What is an extended response to defining the meaning of the title, "A Retrieved Reformation"?
Jimmy Valentine's reformation is retrieved three times.
When Jimmy Valentine receives his pardon from the governor of the state after serving only ten months of a four-year sentence, the warden urges Jimmy to reform:
"Brace up, and make a man of yourself. You're not a bad man at heart. Stop cracking safes, and live straight."
Jimmy contradicts the warden, "Why, I never cracked a safe in my life." The next day as Jimmy is released, he is handed a railroad ticket and a five-dollar bill with the expectation of the law "to rehabilitate himself in good citizenship and prosperity."
But, Jimmy quickly returns by rail to the town and the room in which he was arrested by the eminent detective, Ben Price. There behind a panel in the wall, Jimmy retrieves only his fine set of burglar's tools, and his first reformation is canceled within a week with a safe-burglary in Richmond, Indiana. Other burglaries follow this one, and Jimmy has "resumed business," as Ben Price notes.
However, one afternoon Jimmy arrives in the small town of Elmore, Arkansas, and there Jimmy sees a lovely young lady as she crosses before him and enters the Elmore bank; he falls in love. Jimmy dallies in the street, asking a boy questions about the town. Then, when the young lady walks out of the bank, Jimmy learns that she is Annabel Adams, daughter of the owner of the bank.
Jimmy Valentine's second reformation has begun. He registers at the Planters' Hotel as Ralph D. Spencer. Then, Jimmy talks with the clerk, telling him he is looking for a location for his shoe business. After this, he decides to look over the town.
Mr. Ralph Spencer, the phoenix that arose from Jimmy Valentine's ashes--ashes left by the flame of a sudden and alternative attack of love--remained in Elmore and prospered. He opened a shoe-store and secured a good run of trade.
After a year goes by, Ralph is a respected member of the community; he is engaged to Annabel Adams, and he is well-received into the Adams family. Finally, Jimmy decides to take his safe-cracking tools to a friend in Little Rock, writing his "old pal" that he has "quit the old business" and will not do another "crooked thing for the whole world."
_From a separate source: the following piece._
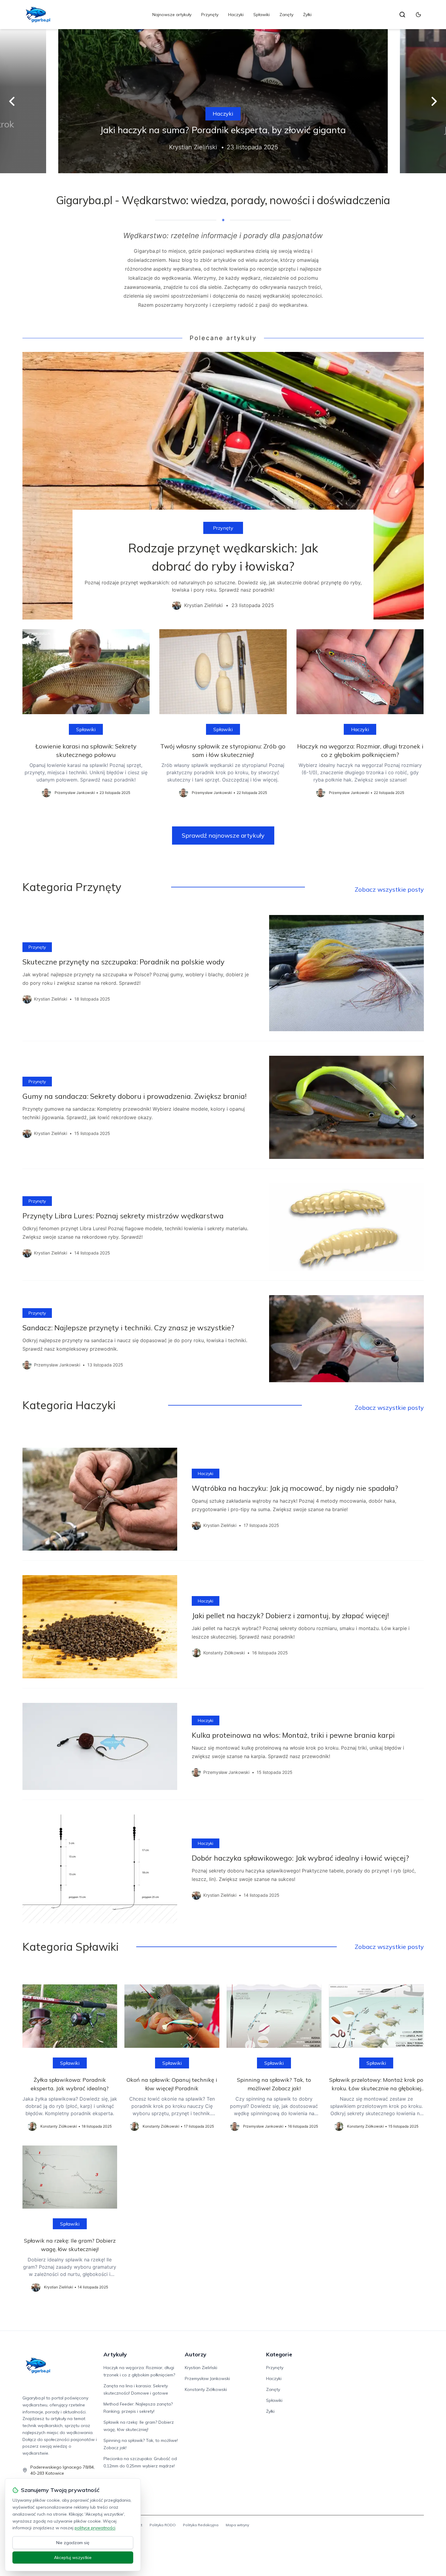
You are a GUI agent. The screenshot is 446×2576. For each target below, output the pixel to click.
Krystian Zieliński (201, 2367)
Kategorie (279, 2354)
Certainly, Jimmy's reformation seems complete as he carries the suitcase full of tools toward the train station. However, he is delayed by the Adams family that heads downtown to the bank and Ralph is swept away with the rest. Unfortunately, nine-year-old May shuts Agatha into the vault, closing it as she has seen her grandfather do. It is in the following moments of crisis that Jimmy's second reformation is lost. For, his lovely fiancée begs him to do something to save Agatha.
With an odd look in his eyes and a meek smile, Ralph looks at Annabel and asks her for the rose she wears on her dress. As he stuffs it into his pocket, "Ralph D. Spencer passed away and Jimmy Valentine took his place." His reformation is ended as Jimmy breaks into the safe and Agatha is saved. With calm resignation, Jimmy takes his coat which he has removed while working and puts it on; as he walks outside, he hears a voice calling "Ralph." But, waiting by the bank door is Ben Price.
"Hello, Ben!....Got around at last have you? Well, let's go. I don't know that it makes much difference, now."
And then Ben Price acted rather strangely.
"Guess you're mistaken, Mr. Spencer," he said. "Don't believe I recognize you....
As Ben Price turns and walks away, Jimmy Valentine retrieves his reformation a third time.